Su aversión a la prensa, según él porque no tiene nada que decir y según Spike Jonze porque los periodistas trabajan verbalizando las cosas y Phoenix se resiste a hacerlo, le ha convertido en un misterio que el mundo parece empeñado en descifrar. A veces se pasa una rueda de prensa fumando sin hablar, otras se inventa anécdotas con su perro “para caerle bien a la gente”. “Una persona se enfada conmigo por ser demasiado serio, otra porque no le estoy dando respuestas reales. Durante los eventos me consumen mis propios sentimientos y pensamientos en torno a la situación”, admite el actor, quien además define las entregas de premios como “una mierda absoluta de la que no quiero formar parte”. “No creo en esa zanahoria, en ponernos a competir entre nosotros. La campaña de En la cuerda floja fue uno de los periodos más incómodos de mi vida y no quiero volver a pasar por esa experiencia jamás”, asegura.

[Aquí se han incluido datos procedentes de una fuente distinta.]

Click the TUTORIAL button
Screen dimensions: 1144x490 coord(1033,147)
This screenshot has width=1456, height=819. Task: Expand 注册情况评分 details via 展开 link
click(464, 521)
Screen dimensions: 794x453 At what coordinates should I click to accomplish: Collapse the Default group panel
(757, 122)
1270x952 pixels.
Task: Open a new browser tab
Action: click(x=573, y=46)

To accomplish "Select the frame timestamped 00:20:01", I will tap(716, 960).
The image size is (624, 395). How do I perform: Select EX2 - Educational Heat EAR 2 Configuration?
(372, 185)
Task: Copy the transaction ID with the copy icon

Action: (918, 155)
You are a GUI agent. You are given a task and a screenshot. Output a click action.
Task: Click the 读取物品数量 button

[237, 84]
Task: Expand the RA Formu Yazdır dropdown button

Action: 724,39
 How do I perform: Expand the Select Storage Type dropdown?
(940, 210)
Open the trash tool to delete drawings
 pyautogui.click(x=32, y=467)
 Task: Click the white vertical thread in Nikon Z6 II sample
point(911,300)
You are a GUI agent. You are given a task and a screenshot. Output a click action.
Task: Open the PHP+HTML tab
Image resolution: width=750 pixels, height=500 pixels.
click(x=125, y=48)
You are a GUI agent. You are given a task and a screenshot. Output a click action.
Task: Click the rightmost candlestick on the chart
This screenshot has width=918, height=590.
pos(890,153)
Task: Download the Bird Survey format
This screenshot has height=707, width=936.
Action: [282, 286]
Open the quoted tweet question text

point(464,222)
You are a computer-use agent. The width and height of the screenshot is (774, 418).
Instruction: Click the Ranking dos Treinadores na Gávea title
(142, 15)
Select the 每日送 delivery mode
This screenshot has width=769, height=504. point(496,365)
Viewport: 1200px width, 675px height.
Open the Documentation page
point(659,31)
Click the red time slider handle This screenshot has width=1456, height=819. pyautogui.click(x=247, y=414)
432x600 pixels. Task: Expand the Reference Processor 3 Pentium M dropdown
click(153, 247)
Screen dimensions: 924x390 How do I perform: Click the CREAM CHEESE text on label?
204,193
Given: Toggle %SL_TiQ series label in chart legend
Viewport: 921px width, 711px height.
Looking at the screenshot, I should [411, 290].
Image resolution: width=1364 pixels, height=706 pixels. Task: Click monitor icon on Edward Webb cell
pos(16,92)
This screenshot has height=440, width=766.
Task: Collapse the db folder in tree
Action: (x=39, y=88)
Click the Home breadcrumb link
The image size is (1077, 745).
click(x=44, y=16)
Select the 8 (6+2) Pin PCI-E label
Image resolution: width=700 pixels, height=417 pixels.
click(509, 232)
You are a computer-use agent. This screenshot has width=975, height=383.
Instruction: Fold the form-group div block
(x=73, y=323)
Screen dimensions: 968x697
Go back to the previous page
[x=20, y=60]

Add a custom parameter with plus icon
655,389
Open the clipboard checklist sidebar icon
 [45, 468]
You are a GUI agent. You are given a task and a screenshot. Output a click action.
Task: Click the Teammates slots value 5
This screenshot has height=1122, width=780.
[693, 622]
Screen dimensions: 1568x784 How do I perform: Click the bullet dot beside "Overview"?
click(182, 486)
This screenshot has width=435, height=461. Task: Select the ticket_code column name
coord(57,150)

A Hollywood, por supuesto, le encanta tener su propio hijo díscolo en casa. Por eso le ha ofrecido papeles en superproducciones (El hombre de acero, Doctor extraño, Star Wars) que él ha ido rechazando hasta aceptar por fin Joker, más sucia y barata que la media, porque en realidad tiene demasiado sentido: sus personajes siempre han sufrido enfermedades mentales y, al acabar la película, no solo no se han enterado de su trastorno sino que se han hecho más fuertes gracias a él. “Desconfío de los actores que acaban una escena sintiendo que la han ‘clavado’. Me da vergüenza ajena ver cómo ponen caras para que se vea lo enfadados que están a lo largo y ancho de toda la puta pantalla. No existen los buenos actores, eso es algo que se dice y hay actores que se lo creen. Todo depende del director, eres su rehén. Algunos dicen que lo único que hay que hacer es memorizar los diálogos, seguir la luz y colocarte donde debes, pero esas son las cosas que jamás deberías hacer. Yo solo quiero capturar cosas que todavía no he comprendido”, explica.
El mejor actor vivo admite entrar en cada rodaje convencido de que va a “joder la película entera” y esa es solo una de sus contradicciones: el enigma de Joaquin Phoenix no puede ser resuelto porque ni siquiera él es consciente de su misterio. Su peor interpretación, quizá, es cuando tiene que hacer de sí mismo.
En Her Spike Jonze necesitaba un actor “que interpretase sus líneas de diálogo y también las del sistema operativo”.